Myth 1: Some women just can't have orgasms.
While there are a percentage of women who have never had an orgasm, there is no evidence to suggest some women are incapable of having orgasms. There are two reasons why some women have not had orgasms in their lives. The first is that for whatever reason they have never masturbated. Masturbation is often a woman's first orgasm experience. The second is that they simply are not receiving the proper type of genital stimulation. Clitoral stimulation is needed by most women to have an orgasm. Without that stimulation, it most likely isn't going to happen. There are some women who have psychological blocks when it comes to experiencing sexual pleasure. This may be the result of any number of past events in their lives, but even that does not mean they are physically incapable of having an orgasm. If they worked through those problems, they would be able to engage in orgasm-producing intercourse just like any other woman.
Myth 2: Women take longer to reach orgasm than men.
This is another common myth which has not been supported by research. The reason people believe this is that they don't understand the female arousal pattern (we'll discuss this later in the book). Women's arousal patterns are much different than men's and, as a result, they are physically prepared for intercourse later than men are. The time from optimal arousal to orgasm is pretty much identical for both men and women. The difference is in how long it takes to reach that level of arousal. Because men often don't know how to help their partners get to that point, it does seem to take longer. Once that's changed, however, men find their partners reach orgasm more quickly and even have multiple orgasms in quick succession.
Myth 3: Women should only reach orgasm through vaginal intercourse.
This is definitely not true but it's a myth that has caused us to take women's sexual needs for granted for a long time. This myth actually started with Sigmund Freud, the developer of psychoanalysis, who had recognized that women could easily reach orgasm through clitoral stimulation. Freud dismissed this type of stimulation as juvenile and believed it was important for women to become more sexually mature by focusing only on vaginal stimulation to reach orgasms.
The problem is that the vagina was not designed for orgasms. It does not have the concentrated nerve endings that one finds in the clitoris or in the head of a penis, for example.
As a result of Freud's determination, women who could not reach orgasm through vaginal intercourse were considered to have some type of psychological impairment. All sorts of methods were devised in an attempt to “liberate” women from their reliance on the clitoris for sexual pleasure. Only in recent decades has society begun talking openly about the women's right to enjoy sex and to reach orgasm in whatever manner worked for her.
Myth 4: Only women fake orgasms.
Even though this book is about female orgasms, I think its important for both men and women to realize that orgasms are not going to happen during every sexual encounter. About one-fifth of men admitted that they have faked an orgasm with a partner. Their reasons for faking are the same as women's: they don't want their partners to be disappointed. Orgasms don't always come easily in a partnership. Sure, when we masturbate we can probably get off every time because we know our bodies and we know what works. Our sexual partners have to learn these things over time and, most importantly, with our help. Again, faking orgasms is not the answer for either sex. It just complicates the issue and prevents both partners from having a truly fulfilling sexual encounter.
Myth 5: Men just care about their own pleasure, not their partner's.
This myth was probably true at some point in the past but today more men are worried about their role as lovers and want to give their partners a great experience just as much, or even more, than they want to have a great experience.
The reason this myth persists is the same reason I wrote this book. Men don't understand how female orgasms work or how to achieve them. They don't learn it in sex education classes, and most of their fathers wouldn't be able to tell them even if they did ask.

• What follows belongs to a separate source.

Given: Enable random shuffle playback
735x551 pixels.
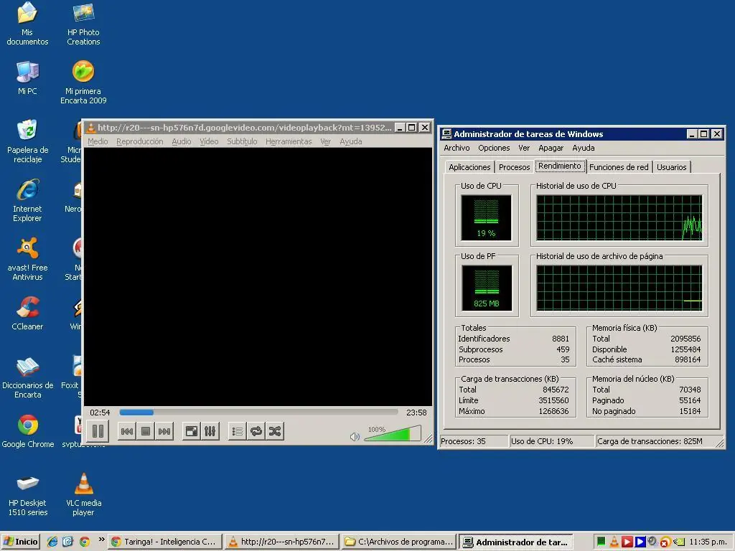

What makes this worse is that many women feel that men should instinctively know how to get them off. That's just not the way it works. For one, each woman's body is different so what worked with one partner may not work with another.
Each partner needs to communicate with the other person about what feels good and what helps them achieve orgasm. In an honest, caring relationship, these types of communications should be able to take place.
What You Should Remember
Remember as you move into the following topics that much of what you may have known about female orgasms is not true. Only once you move beyond these myths will you truly be able to reach that level yourself or help your partner reach that level.
The most important first step you and your partner must make is to have open communication about your sexual relationship. We'll talk about this more later in the book but keep in mind that good sex does not begin in the bedroom. It begins with talking, getting to know one another, developing trust, and feeling comfortable enough to be completely open with the other person. Truly amazing sex is not possible without these ingredients.